More Spam

Ugh.

So my clever hack about RSET apparently triggers problems in feeble, horrible, nasty mail clients like Eudora – which one of my client’s clients actually uses. So I had to back out my change. It was funny to hear someone read me my ‘garbage’ message right back to me, though.

So in the process of poking around, I found that there was already a feature in the qmail chkuser patch which allows you to set a number of bad recipients before which you are over your limit. So I enabled that. And it did not at all stem the flood, because it simply just rejected all subsequent attempts with 400-series messages – not disconnecting the sender.

So once again, I jumped in to the code. And I made it so that it actually disconnects you instead of just marking subsequent connection attempts as automatically-failing.

This seems like it’s working. I have 6500 IP’s in my self-written blacklist, and the smtp server-load has dropped to half. It’s still there, though, so I’ll have to keep an eye on it.

All in all, not a fun day…

Spam

Spammers are nasty little pieces of work.

It’s been a constant cat-and-mouse game where we (anti-spammer people!) take a few steps forward, then the spammers hit us back twice as hard.
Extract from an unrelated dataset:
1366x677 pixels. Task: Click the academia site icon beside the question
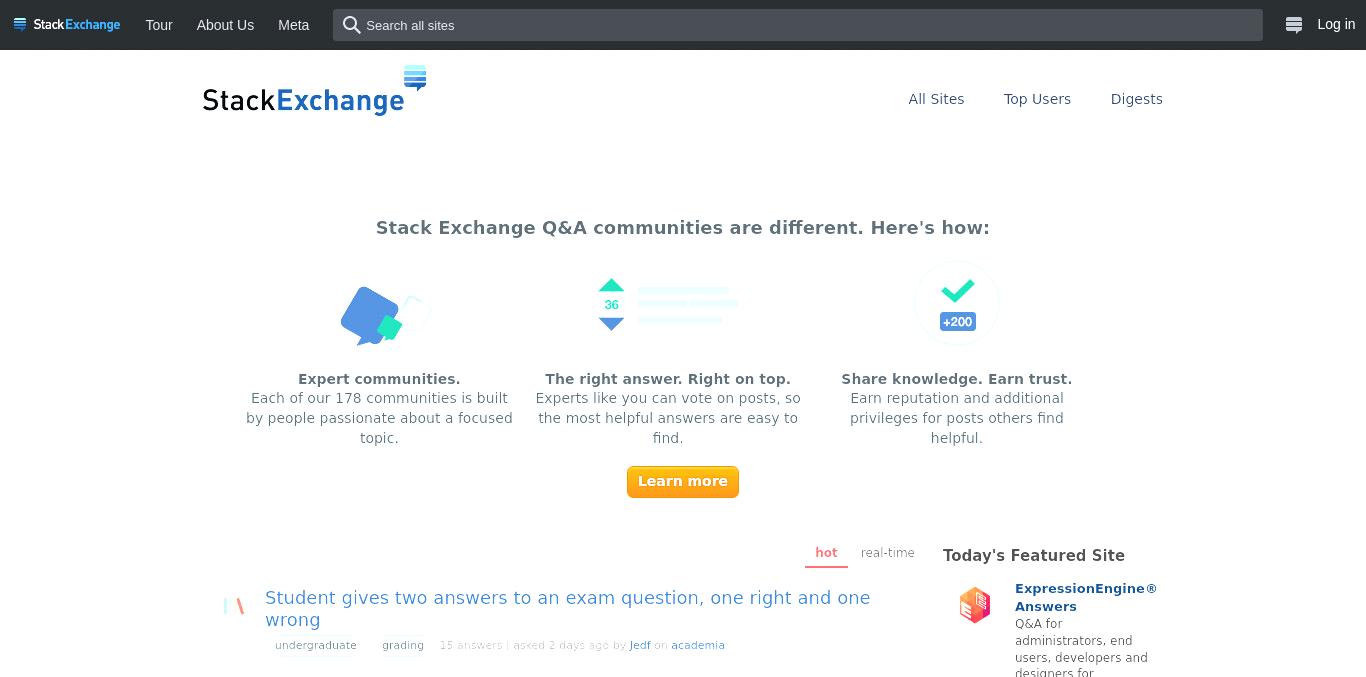pyautogui.click(x=235, y=605)
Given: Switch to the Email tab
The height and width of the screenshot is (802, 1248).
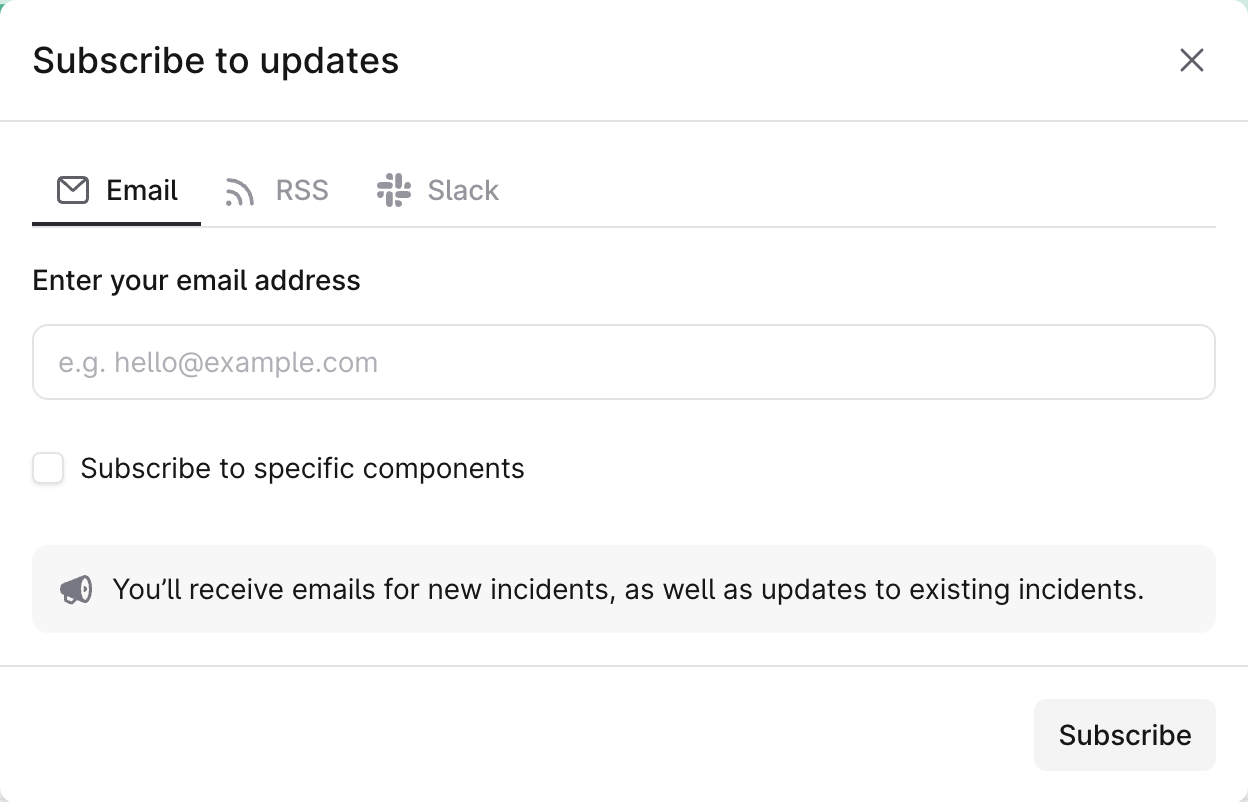Looking at the screenshot, I should coord(117,191).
This time, they’re doing some kind of distributed dictionary attack. So that means that thousands upon thousands of computers across the globe are all trying to send mail to various mailservers (including one I’m responsible for) looking like “joe@domain.com, jack@domain.com, jeb@domain.com, jorge@domain.com…” for several domains that we host.
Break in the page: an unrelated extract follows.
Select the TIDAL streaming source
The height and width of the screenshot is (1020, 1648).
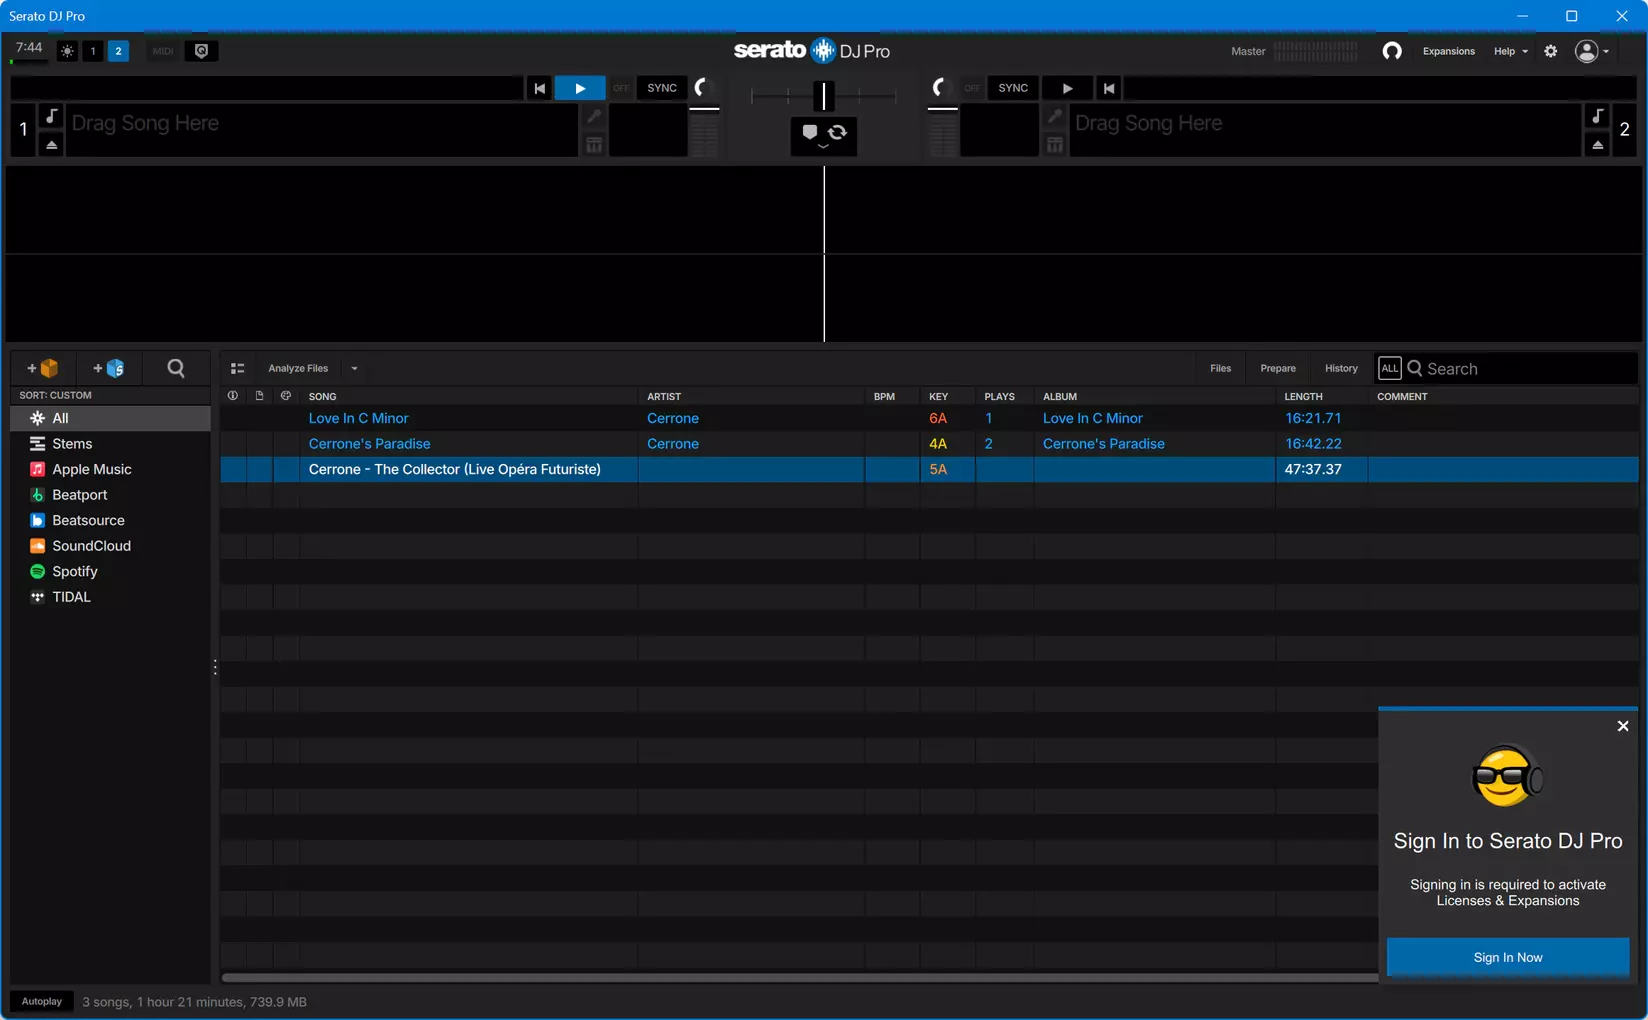[71, 597]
The problem is – they are slamming the servers so hard that they’re starting to overpower the DNS blacklists we use to block spammers. And they’re not showing up in the blacklists always.

So my idea was to find out when someone fails to send mail to 5 or 10 accounts in a row, and then add them to a blacklist. I wrote a simple PHP script to do that, and it works…eh, okay. Not stellar. I even added in a piece that kill -9’s their smtp process when they get listed, it doesn’t always seem to work right. Maybe they’re coming in 20 times at once, or something.
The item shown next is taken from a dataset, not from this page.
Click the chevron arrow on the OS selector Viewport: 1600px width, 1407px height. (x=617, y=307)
So I’ve run my little blacklister script for a while – and as of press time I have about 5100 IP’s in my block list. And it doesn’t really seem like it’s getting any better. I finally turn on ‘record entire SMTP conversation’.

So this is what they’re doing –


HELO IMASPAMMER
MAIL FROM:<somelikelyinnocentvictim@somerandomdomain.com>
RCPT TO:<joe@domain.com>
RCPT TO:<jack@domain.com>
RCPT TO:<jeb@domain.com>
RCPT TO:<jorge@domain.com>

To which it gets answers like:


451 No such user 'joe@domain.com'
451 No such user 'jack@domain.com'

etc.

So here’s the clever bit – then they do:


RSET

Which apparently just ‘resets’ the SMTP communication, and start again to do the next five recipients. Ugh.

So now it’s time to dust off the ole C coding, and I’ve rewritten the ‘rset’ command to now say:


502 Just send your mail again, don't pull this RSET garbage.


And disconnect ’em. That seems to have helped a lot – with the spammers having to reconnect, they get a second chance to get looked-up in the blacklists, or checked against on the my own custom blacklist. Load is reduced – though not eliminated. I guess we’ll see how well it works.

My next thing will be to augment this username-check with a counter, and if the counter goes about ‘n’ bad lookups, bounce the connection. That could help as well – but I don’t think by as much as what I’ve done so far.